ABOUT THIS EXERCISE: Take every line of the material and reproduce it exactly.

Content starts

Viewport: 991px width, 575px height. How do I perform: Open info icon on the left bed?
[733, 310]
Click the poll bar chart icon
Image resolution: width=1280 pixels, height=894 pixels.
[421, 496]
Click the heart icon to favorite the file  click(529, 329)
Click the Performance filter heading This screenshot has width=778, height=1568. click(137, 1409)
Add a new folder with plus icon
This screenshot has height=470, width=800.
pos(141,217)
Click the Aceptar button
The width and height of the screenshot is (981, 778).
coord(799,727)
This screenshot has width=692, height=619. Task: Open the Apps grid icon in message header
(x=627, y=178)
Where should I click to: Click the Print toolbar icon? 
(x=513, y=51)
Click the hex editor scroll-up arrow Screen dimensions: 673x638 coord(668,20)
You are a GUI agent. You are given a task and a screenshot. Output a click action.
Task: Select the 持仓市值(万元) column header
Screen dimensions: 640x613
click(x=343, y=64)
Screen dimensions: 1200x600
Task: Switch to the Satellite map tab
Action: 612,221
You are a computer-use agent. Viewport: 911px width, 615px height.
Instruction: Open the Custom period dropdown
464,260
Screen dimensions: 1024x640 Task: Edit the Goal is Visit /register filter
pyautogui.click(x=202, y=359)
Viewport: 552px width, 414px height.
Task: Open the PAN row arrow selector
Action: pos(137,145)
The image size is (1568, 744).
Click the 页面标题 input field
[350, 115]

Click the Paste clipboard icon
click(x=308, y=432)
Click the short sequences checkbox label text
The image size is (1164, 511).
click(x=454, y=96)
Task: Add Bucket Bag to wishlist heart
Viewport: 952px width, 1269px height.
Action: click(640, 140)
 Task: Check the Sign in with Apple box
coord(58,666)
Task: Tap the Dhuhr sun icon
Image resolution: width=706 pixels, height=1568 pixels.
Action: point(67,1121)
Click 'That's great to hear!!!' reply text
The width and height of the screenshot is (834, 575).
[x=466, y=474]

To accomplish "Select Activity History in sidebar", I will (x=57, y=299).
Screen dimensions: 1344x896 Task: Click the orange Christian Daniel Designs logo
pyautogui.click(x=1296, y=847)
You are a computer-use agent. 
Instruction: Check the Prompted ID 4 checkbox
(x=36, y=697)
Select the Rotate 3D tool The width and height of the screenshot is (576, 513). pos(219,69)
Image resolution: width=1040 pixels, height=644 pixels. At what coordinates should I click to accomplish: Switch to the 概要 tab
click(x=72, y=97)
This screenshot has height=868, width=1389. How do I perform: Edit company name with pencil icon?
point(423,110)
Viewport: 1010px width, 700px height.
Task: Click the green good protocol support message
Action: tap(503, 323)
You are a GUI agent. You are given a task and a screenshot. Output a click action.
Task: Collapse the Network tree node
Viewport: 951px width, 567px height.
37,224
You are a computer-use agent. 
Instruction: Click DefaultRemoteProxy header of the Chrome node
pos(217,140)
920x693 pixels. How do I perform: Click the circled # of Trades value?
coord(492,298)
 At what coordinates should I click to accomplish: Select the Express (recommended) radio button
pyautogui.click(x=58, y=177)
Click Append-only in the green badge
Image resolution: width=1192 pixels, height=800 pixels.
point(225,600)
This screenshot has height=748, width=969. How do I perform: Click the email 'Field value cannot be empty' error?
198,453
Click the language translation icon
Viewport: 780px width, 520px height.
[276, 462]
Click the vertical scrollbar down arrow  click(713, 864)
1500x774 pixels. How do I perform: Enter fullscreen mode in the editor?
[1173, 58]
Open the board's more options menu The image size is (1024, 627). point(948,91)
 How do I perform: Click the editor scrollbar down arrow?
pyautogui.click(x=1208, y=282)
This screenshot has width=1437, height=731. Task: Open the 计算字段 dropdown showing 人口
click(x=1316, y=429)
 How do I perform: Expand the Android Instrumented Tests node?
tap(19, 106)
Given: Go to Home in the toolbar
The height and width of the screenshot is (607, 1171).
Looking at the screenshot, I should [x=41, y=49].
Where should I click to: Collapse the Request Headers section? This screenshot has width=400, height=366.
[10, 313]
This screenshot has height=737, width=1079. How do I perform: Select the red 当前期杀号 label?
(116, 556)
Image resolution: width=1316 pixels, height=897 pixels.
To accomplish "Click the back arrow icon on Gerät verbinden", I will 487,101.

Content ends

YOUR RESPONSE:
Viewport: 991px width, 575px height. How do I perform: Open info icon on the left bed?
[733, 310]
Click the poll bar chart icon
Image resolution: width=1280 pixels, height=894 pixels.
[421, 496]
Click the heart icon to favorite the file  click(529, 329)
Click the Performance filter heading This screenshot has width=778, height=1568. click(137, 1409)
Add a new folder with plus icon
This screenshot has height=470, width=800.
pos(141,217)
Click the Aceptar button
The width and height of the screenshot is (981, 778).
coord(799,727)
This screenshot has width=692, height=619. Task: Open the Apps grid icon in message header
(x=627, y=178)
Where should I click to: Click the Print toolbar icon? 
(x=513, y=51)
Click the hex editor scroll-up arrow Screen dimensions: 673x638 coord(668,20)
You are a GUI agent. You are given a task and a screenshot. Output a click action.
Task: Select the 持仓市值(万元) column header
Screen dimensions: 640x613
click(x=343, y=64)
Screen dimensions: 1200x600
Task: Switch to the Satellite map tab
Action: 612,221
You are a computer-use agent. Viewport: 911px width, 615px height.
Instruction: Open the Custom period dropdown
464,260
Screen dimensions: 1024x640 Task: Edit the Goal is Visit /register filter
pyautogui.click(x=202, y=359)
Viewport: 552px width, 414px height.
Task: Open the PAN row arrow selector
Action: pos(137,145)
The image size is (1568, 744).
Click the 页面标题 input field
[350, 115]

Click the Paste clipboard icon
click(x=308, y=432)
Click the short sequences checkbox label text
The image size is (1164, 511).
click(x=454, y=96)
Task: Add Bucket Bag to wishlist heart
Viewport: 952px width, 1269px height.
Action: click(640, 140)
 Task: Check the Sign in with Apple box
coord(58,666)
Task: Tap the Dhuhr sun icon
Image resolution: width=706 pixels, height=1568 pixels.
Action: point(67,1121)
Click 'That's great to hear!!!' reply text
The width and height of the screenshot is (834, 575).
[x=466, y=474]

To accomplish "Select Activity History in sidebar", I will (x=57, y=299).
Screen dimensions: 1344x896 Task: Click the orange Christian Daniel Designs logo
pyautogui.click(x=1296, y=847)
You are a computer-use agent. 
Instruction: Check the Prompted ID 4 checkbox
(x=36, y=697)
Select the Rotate 3D tool The width and height of the screenshot is (576, 513). pos(219,69)
Image resolution: width=1040 pixels, height=644 pixels. At what coordinates should I click to accomplish: Switch to the 概要 tab
click(x=72, y=97)
This screenshot has height=868, width=1389. How do I perform: Edit company name with pencil icon?
point(423,110)
Viewport: 1010px width, 700px height.
Task: Click the green good protocol support message
Action: tap(503, 323)
You are a GUI agent. You are given a task and a screenshot. Output a click action.
Task: Collapse the Network tree node
Viewport: 951px width, 567px height.
37,224
You are a computer-use agent. 
Instruction: Click DefaultRemoteProxy header of the Chrome node
pos(217,140)
920x693 pixels. How do I perform: Click the circled # of Trades value?
coord(492,298)
 At what coordinates should I click to accomplish: Select the Express (recommended) radio button
pyautogui.click(x=58, y=177)
Click Append-only in the green badge
Image resolution: width=1192 pixels, height=800 pixels.
point(225,600)
This screenshot has height=748, width=969. How do I perform: Click the email 'Field value cannot be empty' error?
198,453
Click the language translation icon
Viewport: 780px width, 520px height.
[276, 462]
Click the vertical scrollbar down arrow  click(713, 864)
1500x774 pixels. How do I perform: Enter fullscreen mode in the editor?
[1173, 58]
Open the board's more options menu The image size is (1024, 627). point(948,91)
 How do I perform: Click the editor scrollbar down arrow?
pyautogui.click(x=1208, y=282)
This screenshot has width=1437, height=731. Task: Open the 计算字段 dropdown showing 人口
click(x=1316, y=429)
 How do I perform: Expand the Android Instrumented Tests node?
tap(19, 106)
Given: Go to Home in the toolbar
The height and width of the screenshot is (607, 1171).
Looking at the screenshot, I should [x=41, y=49].
Where should I click to: Collapse the Request Headers section? This screenshot has width=400, height=366.
[10, 313]
This screenshot has height=737, width=1079. How do I perform: Select the red 当前期杀号 label?
(116, 556)
Image resolution: width=1316 pixels, height=897 pixels.
To accomplish "Click the back arrow icon on Gerät verbinden", I will 487,101.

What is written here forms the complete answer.